Les signes cliniques à reconnaître
Lors de la phase aiguë, l’arrière du canon devient chaud, gonflé, douloureux. Le tendon peut prendre une forme caractéristique appelée banane. Le cheval boite, avec des signes qui permettent de reconnaître un cheval qui boite, le plus fréquemment à chaud, et s’améliore avec le repos. Dans 61,3% des cas cliniques, une boiterie est présente, et dans 93,5% des cas, une déformation est visible dès l’examen physique.
L’échographie reste l’outil de référence pour confirmer le diagnostic. Elle permet de localiser précisément la lésion, d’évaluer son étendue et de suivre la guérison. L’IRM peut compléter l’analyse dans les boiteries chroniques complexes.
| Type de lésion | Fréquence |
|---|---|
| Lésions de l’angle latéral | 38,7% (jusqu’à 50% en saut d’obstacles) |
| Lésions tendineuses diffuses | 22,6% |
| Core lesion (lésion centrale) | 16,1% |
| Région métacarpienne moyenne touchée | 74,2% |
Causes, traitements et prévention de la tendinite du tendon fléchisseur
Pourquoi cette pathologie survient-elle ?
Les causes sont multiples.

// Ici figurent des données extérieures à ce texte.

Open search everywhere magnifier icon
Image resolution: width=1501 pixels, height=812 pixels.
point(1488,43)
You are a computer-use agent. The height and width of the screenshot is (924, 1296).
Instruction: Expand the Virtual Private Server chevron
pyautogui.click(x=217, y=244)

Du côté extrinsèque, un sol trop profond, un surentraînement, une ferrure mal adaptée ou des bandes trop serrées fragilisent le tendon. Un cheval doit être referré toutes les six semaines environ, et ne jamais dépasser deux mois sans ferrure s’il travaille.

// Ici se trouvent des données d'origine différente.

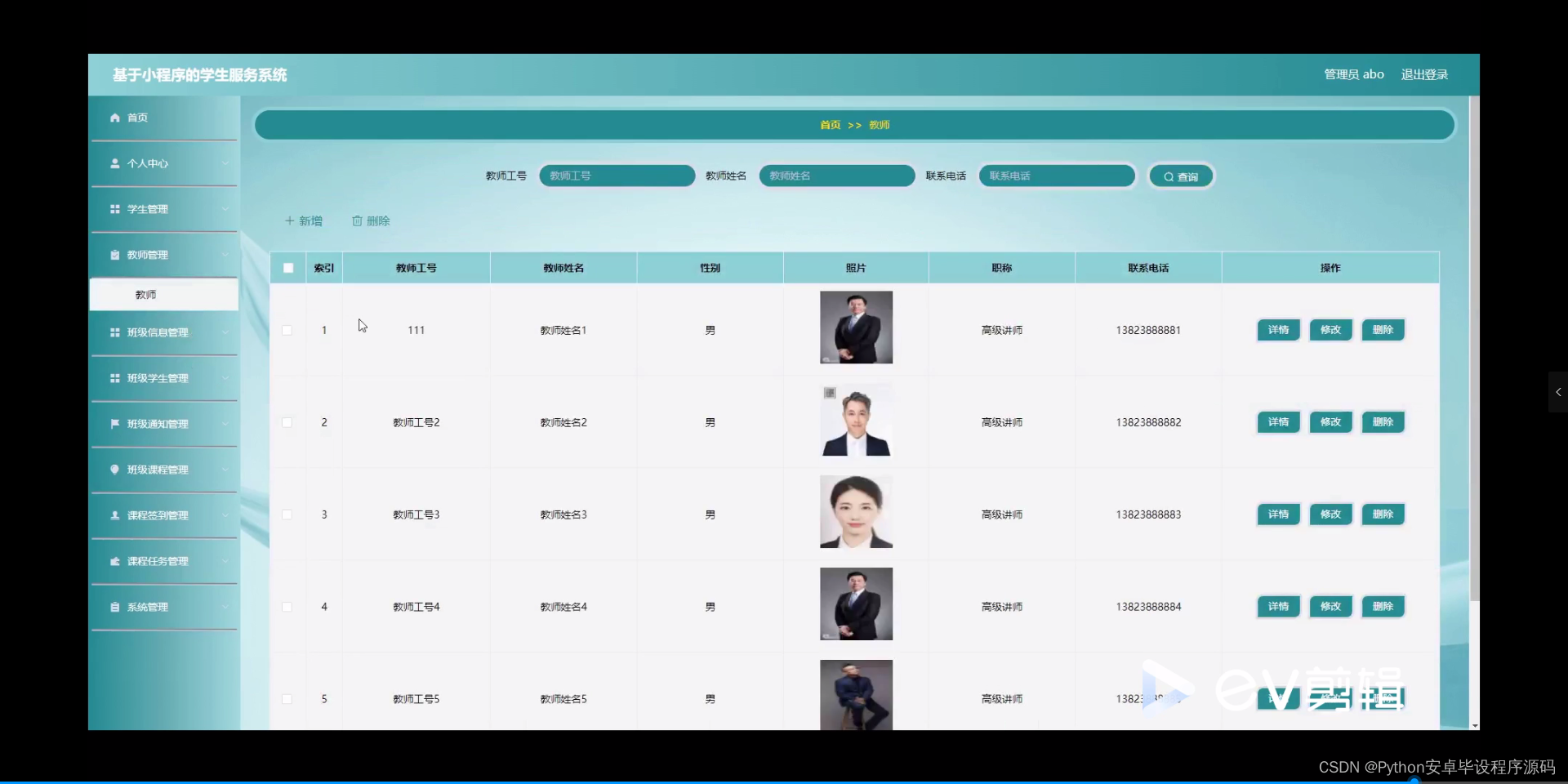Click 修改 on the 教师工号2 row
The height and width of the screenshot is (784, 1568).
tap(1330, 422)
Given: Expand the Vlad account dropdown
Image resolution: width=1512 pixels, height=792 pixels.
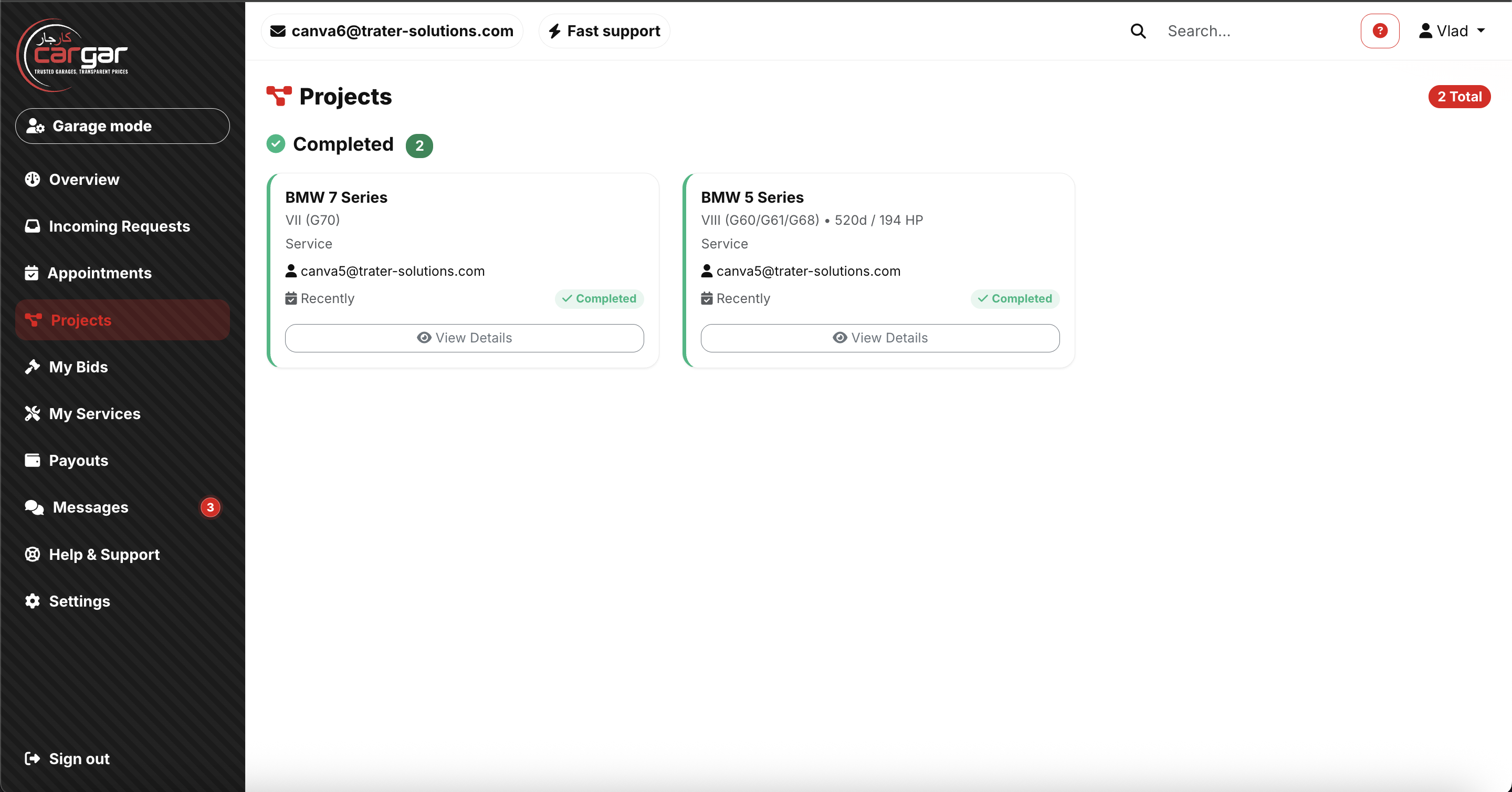Looking at the screenshot, I should click(1452, 30).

Les facteurs intrinsèques incluent de mauvais aplombs, un excès de poids, l’âge ou la fatigue des fibres. L’âge moyen des chevaux atteints est de dix ans, avec un pic chez les jeunes adultes de sept ans. Les hongres et mâles représentent 61,1% des cas, probablement en raison d’un poids corporel plus élevé. L’étude menée entre 2003 et 2006 sur une clientèle équine de l’est de la région parisienne a montré que 42% des chevaux étudiés avaient déjà présenté une tendinite du même fléchisseur superficiel auparavant.
Pensez aussi aux compensations : une arthrose chez le cheval ou toute autre douleur articulaire sur un membre peut surcharger le membre opposé et déclencher une tendinite. C’est un mécanisme fréquent, fréquemment sous-estimé.
Traitement et rééducation
Le repos strict seul n’est pas suffisant : il génère des récidives dans 76% des cas. Le traitement médical repose sur des anti-inflammatoires, comme la phénylbutazone à la dose de 2,2 mg/kg deux fois par jour pendant deux jours, puis une fois par jour pendant 6 à 12 jours. Les soins locaux comprennent l’application de froid en phase aiguë, puis un vésicatoire 15 à 20 jours après le diagnostic pour stimuler la cicatrisation.
Des traitements biologiques comme le plasma riche en plaquettes (PRP), riche en facteurs de croissance, favorisent la synthèse de collagène de type I. La rééducation progressive est absolument fondamentale : sans elle, les récidives surviennent dans plus de 58% des cas. Le retour à l’activité normale peut prendre de trois mois pour les formes légères, jusqu’à deux ans dans les cas sévères.
Prévenir la récidive, le vrai défi
Le taux de récidive varie fortement selon la discipline : 23% chez les chevaux de saut d’obstacles, contre 66,7% chez les galopeurs. 35,5% des chevaux n’ont jamais retrouvé leur niveau sportif initial. Ces chiffres imposent une vraie stratégie de prévention.
Surveille les membres avant et après chaque séance. Surveille le poids du cheval pendant la convalescence. Et intègre des compléments comme le MSM ou l’Harpagophytum, reconnu pour ses propriétés sur la locomotion équine. Le pronostic favorable avec reprise durable des compétitions n’est obtenu que dans 25 à 50% des cas : chaque détail compte.